Furthermore, reference-free evaluators can also assess the quality of content based on certain standards or guidelines, without comparing them to a specific correct output as well as allowing for broader assessments of system behavior, focusing on general qualities like coherence, engagement, or user satisfaction, which are hard to quantify against a specific reference but are critical for the user experience.

Advanced Evaluation Strategies

Source

Let’s now discuss some advanced evaluation strategies that go beyond basic correctness to assess deeper aspects of generated text such as semantic accuracy and cultural appropriateness. You can use LLMs to judge semantic accuracy which involves evaluating whether the model's output maintains the intended meaning or context of the input or reference text and that is achieved by comparing the semantics of the generated output with a standard or expected response. Techniques that can be used include embedding comparisons, where vectors representing the semantic features of texts are compared, or using secondary LLMs trained to assess semantic accuracy.

Cultural appropriateness in LLM outputs is evaluated by assessing whether the content is sensitive and appropriate to the cultural context of the audience it serves. This involves checking for biases, stereotypes, or potentially offensive content that may not be universally recognized but are inappropriate in specific cultural settings. Here, a combination of human evaluators and LLM-as-Judge can be used. LLMs are used to detect cultural insensitivities or biases in text, while human evaluators are essential for providing insights that current AI might miss, especially in nuanced or emerging socio-cultural contexts.

::::::

• _Parts of the exercise_:
1) Please rewrite the paragraph of the LLM evaluation text that begins "Cultural appropriateness in LLM outputs" as a short bulleted list, keeping its main facts.
2) Retype a passage from the LLM evaluation text word for word. Begin at the words "Furthermore, reference-free evaluators" and stop after "the user experience.".

• _Extracted records_:
::::::

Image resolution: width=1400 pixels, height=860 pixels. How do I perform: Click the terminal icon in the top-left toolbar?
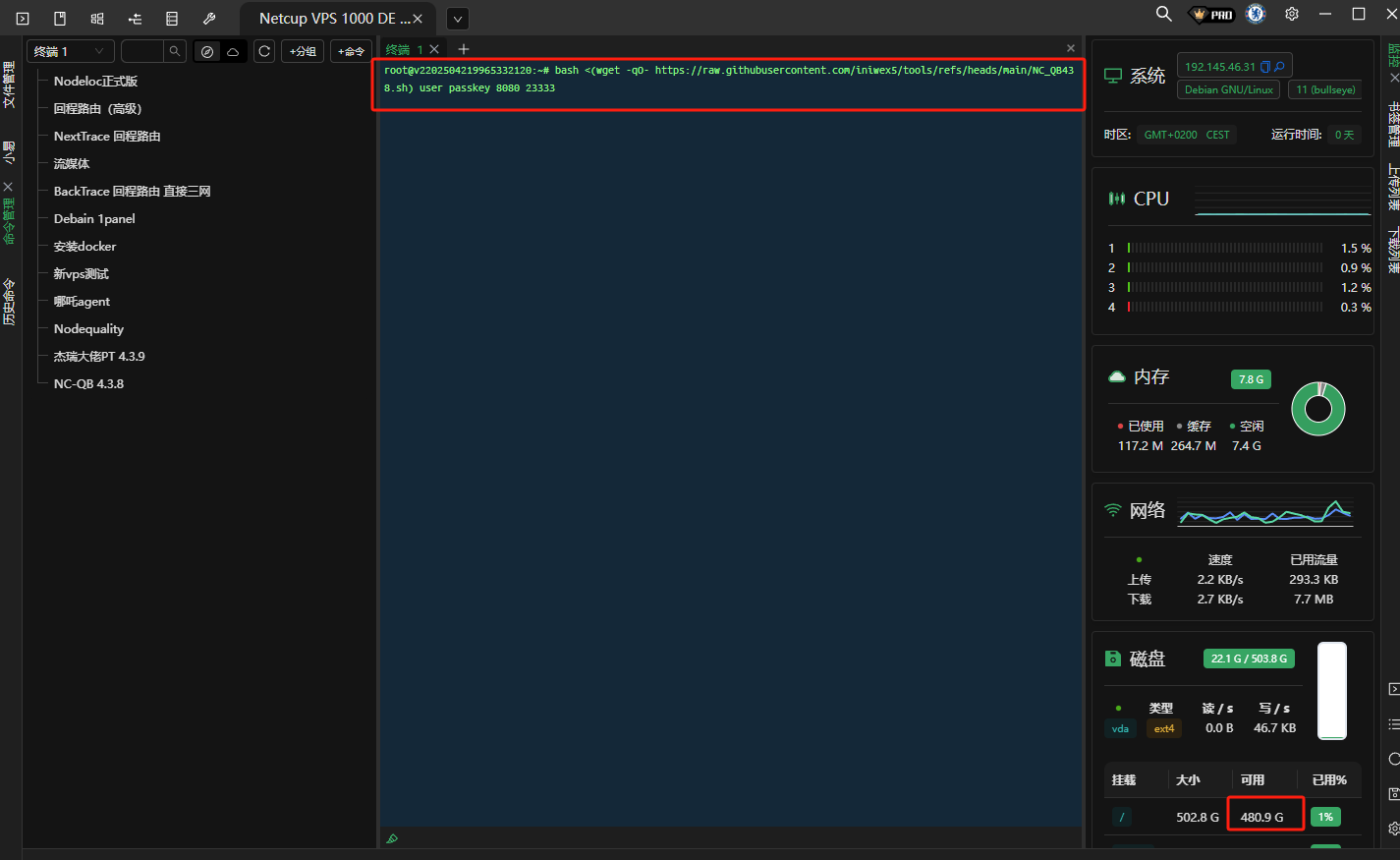click(23, 19)
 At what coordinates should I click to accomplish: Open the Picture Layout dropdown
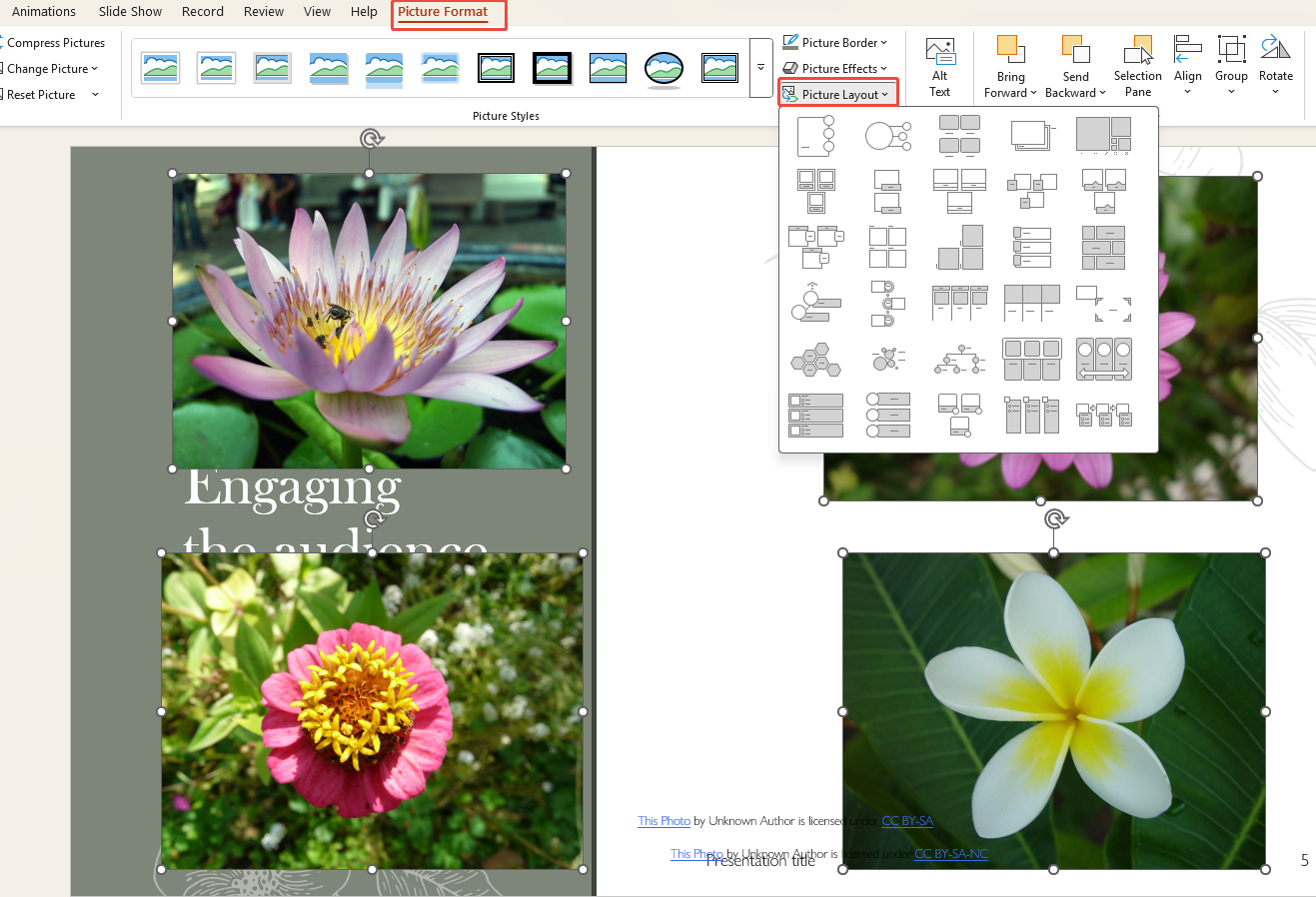[x=837, y=92]
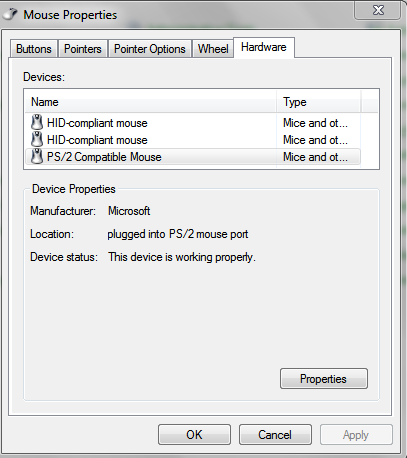Select the second HID-compliant mouse name
The height and width of the screenshot is (458, 407).
click(x=97, y=140)
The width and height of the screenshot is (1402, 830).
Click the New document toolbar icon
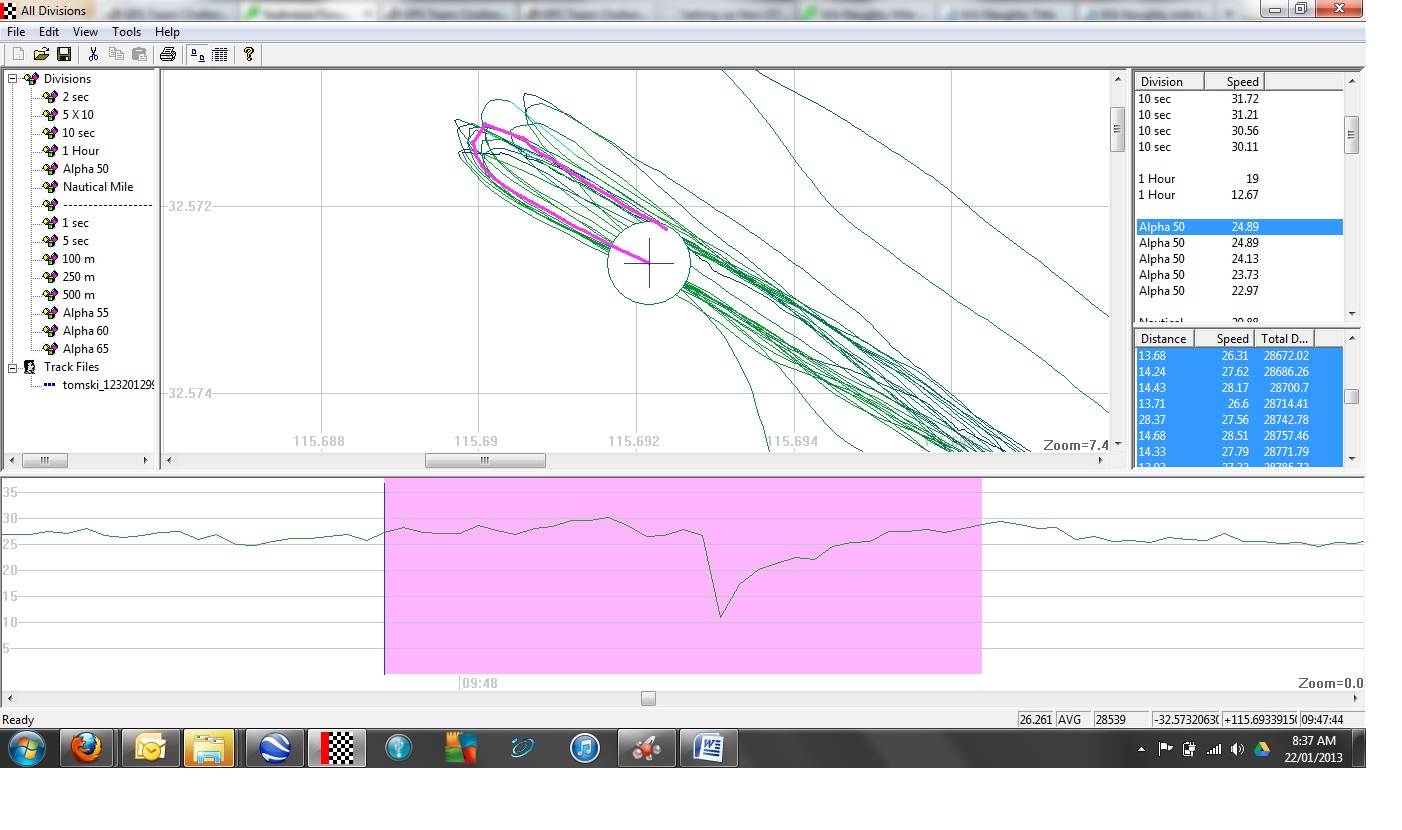coord(18,54)
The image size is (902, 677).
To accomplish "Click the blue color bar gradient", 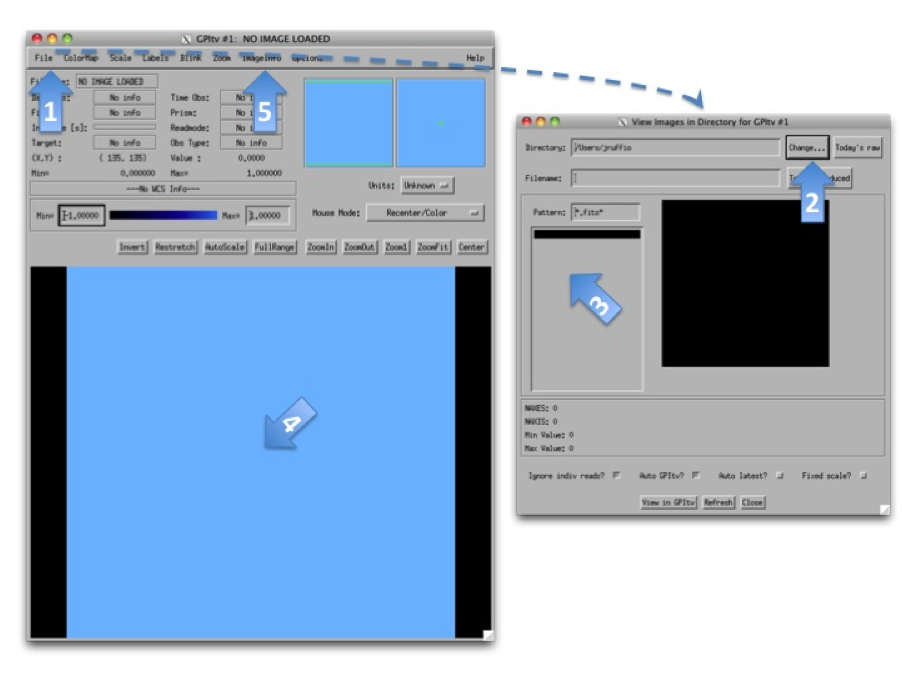I will (162, 215).
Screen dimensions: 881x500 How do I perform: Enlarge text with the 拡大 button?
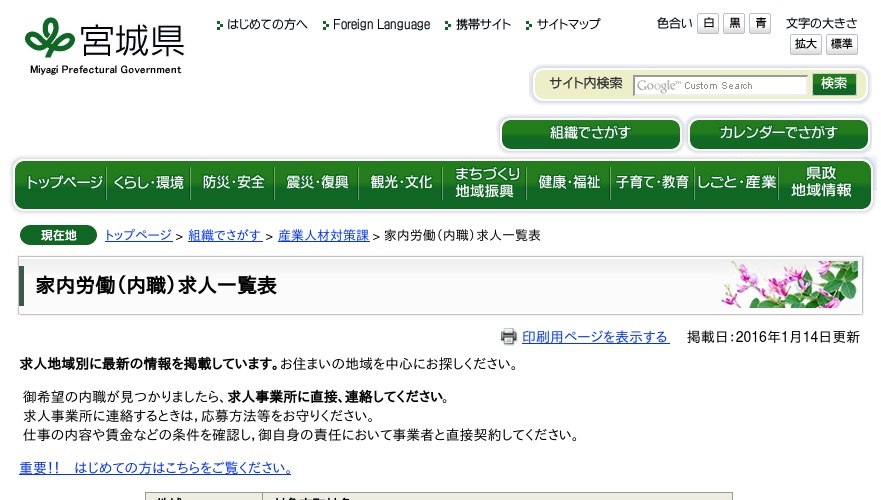(805, 44)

::::::

• _Responses in order_:
1)
- Cultural appropriateness is evaluated by assessing whether content is sensitive and appropriate to the cultural context of its audience.
- This means checking for biases, stereotypes, or potentially offensive content that may not be universally recognized but is inappropriate in specific cultural settings.
- A combination of human evaluators and LLM-as-Judge can be used.
- LLMs detect cultural insensitivities or biases in text.
- Human evaluators provide insights that current AI might miss, especially in nuanced or emerging socio-cultural contexts.

2)
Furthermore, reference-free evaluators can also assess the quality of content based on certain standards or guidelines, without comparing them to a specific correct output as well as allowing for broader assessments of system behavior, focusing on general qualities like coherence, engagement, or user satisfaction, which are hard to quantify against a specific reference but are critical for the user experience.